Current brain research is showing the critical importance of “marinating children in language,” that is, talking to them in sentences throughout the day. Dana Suskind, at the University of Chicago, has developed the simple phrase, “Tune in, Talk More, Take Turns” as a way of conveying to educators and parents what babies and very young children need from their caregivers.
They need to have adults tune in, i.e. focus on what they are interested in (for example, the leaves waving in the breeze outside their window, the dog asleep on the floor) and initiate a conversation about that! Talking about things the little one is already interested in will be most meaningful.
Babies and young children also need for adults to talk a lot with them...”keep it simple and concise” is NOT good advice for conversing with young children! Narrate the daily tasks of life...e.g., “Oh my goodness! This diaper is so wet! I’m going to clean you up and put on this nice dry blue and white one...oh, that’s so much better! I know you feel nice and clean and comfortable now!” Or “We are taking out lots of pretty crayons to draw with! I see pink, purple, brown, and red! What can we draw on this nice big paper? It’s fun to use crayons!” Or “What do you want to do with that gorgeous blue paint? That paintbrush you’re using is nice and thick, you can make big lines with that! Oh my goodness, I see a circle!”
And finally, and perhaps most importantly, young children need for adults to engage in mutually satisfying communications...listen to children’s responses, watch for babies’ facial expressions, and then pick up on what they are telling you to continue the conversation...that’s the “take turns” part. This kind of back and forth communication in which the adult listens and watches the child attentively reinforces the attention the child will pay to what the adult is saying and work hard to make meaning out of the experience.

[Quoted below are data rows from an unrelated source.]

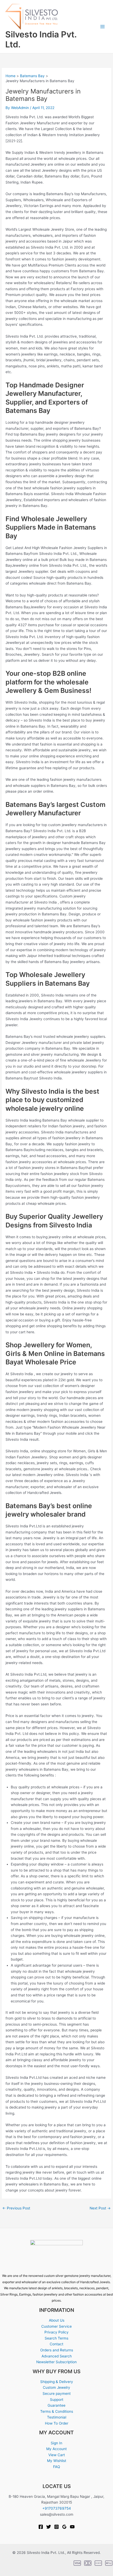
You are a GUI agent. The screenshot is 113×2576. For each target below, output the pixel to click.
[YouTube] (72, 2526)
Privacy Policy (56, 2332)
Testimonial (56, 2417)
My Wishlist (56, 2461)
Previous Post (16, 2208)
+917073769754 (56, 2508)
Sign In (56, 2443)
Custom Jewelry (56, 2387)
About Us (56, 2320)
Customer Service (56, 2326)
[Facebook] (40, 2526)
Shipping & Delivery (56, 2382)
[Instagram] (56, 2526)
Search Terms (56, 2338)
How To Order (56, 2423)
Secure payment (57, 2393)
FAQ (56, 2467)
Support (56, 2399)
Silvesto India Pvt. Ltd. (40, 39)
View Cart (56, 2455)
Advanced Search (57, 2356)
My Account (56, 2449)
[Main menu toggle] (102, 27)
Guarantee (56, 2405)
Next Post (100, 2208)
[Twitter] (48, 2526)
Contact (56, 2344)
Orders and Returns (56, 2350)
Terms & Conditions (56, 2411)
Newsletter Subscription (56, 2362)
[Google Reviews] (64, 2526)
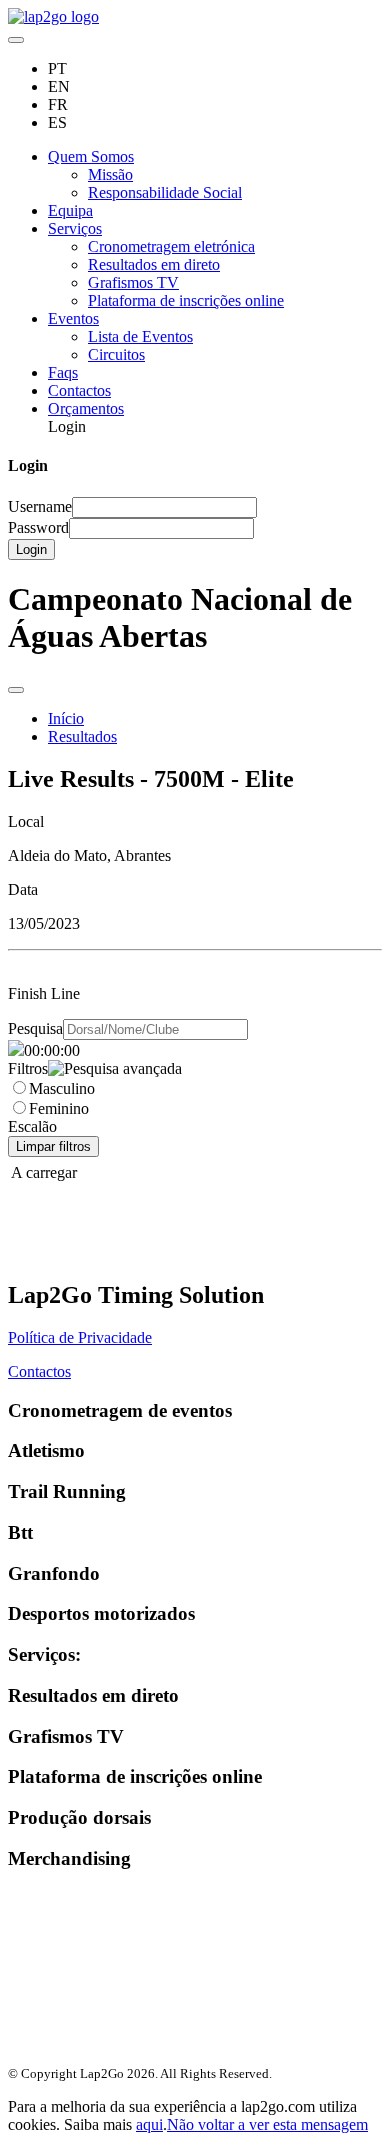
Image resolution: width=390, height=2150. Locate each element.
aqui (149, 2124)
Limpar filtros (53, 1146)
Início (66, 718)
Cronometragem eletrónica (171, 246)
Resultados (82, 736)
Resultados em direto (154, 264)
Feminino (59, 1108)
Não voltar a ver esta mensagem (267, 2124)
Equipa (70, 210)
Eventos (73, 318)
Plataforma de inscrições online (186, 300)
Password (38, 527)
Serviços (75, 228)
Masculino (62, 1088)
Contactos (79, 390)
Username (40, 506)
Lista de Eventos (140, 336)
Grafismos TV (133, 282)
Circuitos (116, 354)
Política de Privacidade (80, 1337)
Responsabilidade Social (165, 192)
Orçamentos (86, 408)
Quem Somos (91, 156)
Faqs (63, 372)
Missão (110, 174)
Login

Talking in this way with babies and very young children actually helps them lay down the neural pathways in their brains that allow them to learn to process language quickly! Amazingly, instead of needing to use fewer words and keeping it simple, using more words helps babies and young children to increase the speed of their ability to understand language. This does NOT mean, however, that in a preschool classroom when one is explaining a direction to a child, that one should give a long lecture. Simple directions are best, e.g., “the crayons go in this basket here.” But when engaging in conversations with children, which all adults and teachers must do frequently, using more words is very helpful.